• PROBLEM TO WORK ON: Can you convert everything from the start of the listing down to the line containing "Action: coord(139,224)", including that line, into a Markdown table with the columns Row and Line, with blank lines left out?

Records from a data source
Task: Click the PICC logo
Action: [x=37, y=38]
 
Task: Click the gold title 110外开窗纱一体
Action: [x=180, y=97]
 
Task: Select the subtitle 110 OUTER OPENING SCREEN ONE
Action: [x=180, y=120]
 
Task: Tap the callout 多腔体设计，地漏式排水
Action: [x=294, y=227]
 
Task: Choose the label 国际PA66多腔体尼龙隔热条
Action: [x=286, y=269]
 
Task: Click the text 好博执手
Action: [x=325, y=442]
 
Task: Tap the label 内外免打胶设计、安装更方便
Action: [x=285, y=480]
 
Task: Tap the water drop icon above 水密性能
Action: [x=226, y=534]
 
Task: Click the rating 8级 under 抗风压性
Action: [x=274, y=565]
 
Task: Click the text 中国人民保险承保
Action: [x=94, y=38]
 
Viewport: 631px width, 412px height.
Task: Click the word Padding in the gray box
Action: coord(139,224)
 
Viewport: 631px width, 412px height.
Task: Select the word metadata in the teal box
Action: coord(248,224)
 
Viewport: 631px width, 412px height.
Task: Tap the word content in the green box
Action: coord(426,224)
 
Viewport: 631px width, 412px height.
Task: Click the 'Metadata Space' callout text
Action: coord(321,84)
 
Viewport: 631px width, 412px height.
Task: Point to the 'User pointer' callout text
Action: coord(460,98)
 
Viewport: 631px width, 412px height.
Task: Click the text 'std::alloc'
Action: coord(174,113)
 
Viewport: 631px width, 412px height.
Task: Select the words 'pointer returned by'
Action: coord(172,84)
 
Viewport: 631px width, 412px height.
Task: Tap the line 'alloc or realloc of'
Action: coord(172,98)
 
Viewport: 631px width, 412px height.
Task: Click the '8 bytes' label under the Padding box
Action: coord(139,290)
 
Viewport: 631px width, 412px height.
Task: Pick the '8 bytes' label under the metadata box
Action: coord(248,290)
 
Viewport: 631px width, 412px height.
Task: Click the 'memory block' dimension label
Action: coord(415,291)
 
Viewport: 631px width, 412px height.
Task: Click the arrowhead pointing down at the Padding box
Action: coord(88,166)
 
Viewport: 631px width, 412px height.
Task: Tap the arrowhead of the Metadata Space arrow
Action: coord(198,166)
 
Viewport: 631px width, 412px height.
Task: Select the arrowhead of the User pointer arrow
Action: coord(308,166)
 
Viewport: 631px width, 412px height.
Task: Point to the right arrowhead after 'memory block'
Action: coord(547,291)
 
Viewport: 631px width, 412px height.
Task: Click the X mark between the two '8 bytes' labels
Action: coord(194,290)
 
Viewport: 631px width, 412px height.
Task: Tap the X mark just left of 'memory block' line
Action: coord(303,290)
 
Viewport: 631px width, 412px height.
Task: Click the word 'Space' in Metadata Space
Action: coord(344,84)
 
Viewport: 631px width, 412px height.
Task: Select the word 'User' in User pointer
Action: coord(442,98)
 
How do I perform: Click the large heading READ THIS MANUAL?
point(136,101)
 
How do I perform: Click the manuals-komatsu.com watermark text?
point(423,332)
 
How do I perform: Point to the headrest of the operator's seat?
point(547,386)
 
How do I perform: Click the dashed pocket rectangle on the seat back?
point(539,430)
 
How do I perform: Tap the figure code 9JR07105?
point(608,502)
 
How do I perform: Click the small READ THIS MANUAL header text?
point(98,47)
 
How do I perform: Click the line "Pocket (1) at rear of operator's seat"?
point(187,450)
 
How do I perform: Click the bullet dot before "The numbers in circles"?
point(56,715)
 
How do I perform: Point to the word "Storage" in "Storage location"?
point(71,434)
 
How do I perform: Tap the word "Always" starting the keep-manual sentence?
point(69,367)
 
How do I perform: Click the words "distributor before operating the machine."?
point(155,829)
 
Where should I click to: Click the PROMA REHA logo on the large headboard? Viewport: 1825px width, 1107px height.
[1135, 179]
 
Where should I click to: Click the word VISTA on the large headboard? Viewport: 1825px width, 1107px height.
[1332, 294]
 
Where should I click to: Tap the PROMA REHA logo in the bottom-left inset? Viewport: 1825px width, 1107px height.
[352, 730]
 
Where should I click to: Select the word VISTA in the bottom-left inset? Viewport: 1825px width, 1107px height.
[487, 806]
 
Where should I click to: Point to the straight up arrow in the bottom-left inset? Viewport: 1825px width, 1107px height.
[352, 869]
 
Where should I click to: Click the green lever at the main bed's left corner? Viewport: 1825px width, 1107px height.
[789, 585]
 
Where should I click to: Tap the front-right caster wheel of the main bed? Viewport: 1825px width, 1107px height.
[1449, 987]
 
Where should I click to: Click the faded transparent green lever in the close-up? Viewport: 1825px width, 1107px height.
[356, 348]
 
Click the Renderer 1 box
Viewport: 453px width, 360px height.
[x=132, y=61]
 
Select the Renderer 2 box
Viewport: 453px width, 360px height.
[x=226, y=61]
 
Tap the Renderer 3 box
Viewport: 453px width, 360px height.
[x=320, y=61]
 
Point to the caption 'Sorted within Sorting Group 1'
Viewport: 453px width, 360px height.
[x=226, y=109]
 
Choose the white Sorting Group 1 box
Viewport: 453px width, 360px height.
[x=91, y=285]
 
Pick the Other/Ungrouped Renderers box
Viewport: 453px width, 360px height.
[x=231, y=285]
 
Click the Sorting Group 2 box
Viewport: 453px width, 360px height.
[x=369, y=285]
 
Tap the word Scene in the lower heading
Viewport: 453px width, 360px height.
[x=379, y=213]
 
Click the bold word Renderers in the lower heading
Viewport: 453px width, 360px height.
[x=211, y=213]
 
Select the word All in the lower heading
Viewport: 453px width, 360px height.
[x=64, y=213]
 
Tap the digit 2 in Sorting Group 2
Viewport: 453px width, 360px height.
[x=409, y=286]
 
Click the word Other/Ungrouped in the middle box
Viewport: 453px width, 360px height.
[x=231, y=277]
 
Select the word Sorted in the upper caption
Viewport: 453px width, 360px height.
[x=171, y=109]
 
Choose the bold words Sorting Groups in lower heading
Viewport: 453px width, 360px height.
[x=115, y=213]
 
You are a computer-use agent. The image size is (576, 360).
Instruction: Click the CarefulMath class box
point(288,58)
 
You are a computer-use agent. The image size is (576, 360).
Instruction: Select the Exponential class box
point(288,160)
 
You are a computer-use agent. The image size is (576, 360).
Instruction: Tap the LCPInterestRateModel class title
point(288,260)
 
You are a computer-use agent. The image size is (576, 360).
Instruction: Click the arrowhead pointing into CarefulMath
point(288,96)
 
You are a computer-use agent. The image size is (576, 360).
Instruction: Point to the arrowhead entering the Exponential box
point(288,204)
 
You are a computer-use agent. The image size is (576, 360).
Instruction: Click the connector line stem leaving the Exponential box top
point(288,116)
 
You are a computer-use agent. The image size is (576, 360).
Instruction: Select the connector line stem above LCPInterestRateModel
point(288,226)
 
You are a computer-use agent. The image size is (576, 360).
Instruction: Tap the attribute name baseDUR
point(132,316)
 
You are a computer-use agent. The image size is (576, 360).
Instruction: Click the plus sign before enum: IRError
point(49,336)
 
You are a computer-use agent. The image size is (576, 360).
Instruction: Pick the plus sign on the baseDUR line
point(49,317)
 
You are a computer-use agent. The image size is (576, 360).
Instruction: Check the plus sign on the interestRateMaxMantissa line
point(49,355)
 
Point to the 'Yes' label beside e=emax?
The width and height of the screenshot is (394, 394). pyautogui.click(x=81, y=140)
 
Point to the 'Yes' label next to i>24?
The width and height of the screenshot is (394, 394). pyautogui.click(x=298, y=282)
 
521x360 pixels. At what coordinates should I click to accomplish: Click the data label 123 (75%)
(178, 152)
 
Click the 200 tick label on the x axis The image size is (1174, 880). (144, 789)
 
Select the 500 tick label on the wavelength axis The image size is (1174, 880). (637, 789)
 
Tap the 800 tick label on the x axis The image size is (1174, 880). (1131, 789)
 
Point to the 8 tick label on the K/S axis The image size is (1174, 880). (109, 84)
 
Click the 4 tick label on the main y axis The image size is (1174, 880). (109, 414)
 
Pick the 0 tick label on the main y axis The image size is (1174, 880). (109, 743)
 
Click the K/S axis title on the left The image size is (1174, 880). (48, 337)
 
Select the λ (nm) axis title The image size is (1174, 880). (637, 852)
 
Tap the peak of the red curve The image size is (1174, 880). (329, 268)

• TASK ANSWER:
| Row | Line |
|---|---|
| 1 | Task: Click the PICC logo |
| 2 | Action: [x=37, y=38] |
| 3 | Task: Click the gold title 110外开窗纱一体 |
| 4 | Action: [x=180, y=97] |
| 5 | Task: Select the subtitle 110 OUTER OPENING SCREEN ONE |
| 6 | Action: [x=180, y=120] |
| 7 | Task: Tap the callout 多腔体设计，地漏式排水 |
| 8 | Action: [x=294, y=227] |
| 9 | Task: Choose the label 国际PA66多腔体尼龙隔热条 |
| 10 | Action: [x=286, y=269] |
| 11 | Task: Click the text 好博执手 |
| 12 | Action: [x=325, y=442] |
| 13 | Task: Tap the label 内外免打胶设计、安装更方便 |
| 14 | Action: [x=285, y=480] |
| 15 | Task: Tap the water drop icon above 水密性能 |
| 16 | Action: [x=226, y=534] |
| 17 | Task: Click the rating 8级 under 抗风压性 |
| 18 | Action: [x=274, y=565] |
| 19 | Task: Click the text 中国人民保险承保 |
| 20 | Action: [x=94, y=38] |
| 21 | Viewport: 631px width, 412px height. |
| 22 | Task: Click the word Padding in the gray box |
| 23 | Action: coord(139,224) |